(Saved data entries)
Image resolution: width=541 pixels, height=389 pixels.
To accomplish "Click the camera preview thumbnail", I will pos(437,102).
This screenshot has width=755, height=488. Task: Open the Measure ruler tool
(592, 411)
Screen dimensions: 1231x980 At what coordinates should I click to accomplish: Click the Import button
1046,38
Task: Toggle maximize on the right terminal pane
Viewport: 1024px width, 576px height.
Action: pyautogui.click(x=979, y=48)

Instructions for the task.
Render the whole set of entries again, exactly as given.

Answer to the exercise.
Image resolution: width=541 pixels, height=389 pixels.
To accomplish "Click the camera preview thumbnail", I will pos(437,102).
This screenshot has width=755, height=488. Task: Open the Measure ruler tool
(592, 411)
Screen dimensions: 1231x980 At what coordinates should I click to accomplish: Click the Import button
1046,38
Task: Toggle maximize on the right terminal pane
Viewport: 1024px width, 576px height.
Action: pyautogui.click(x=979, y=48)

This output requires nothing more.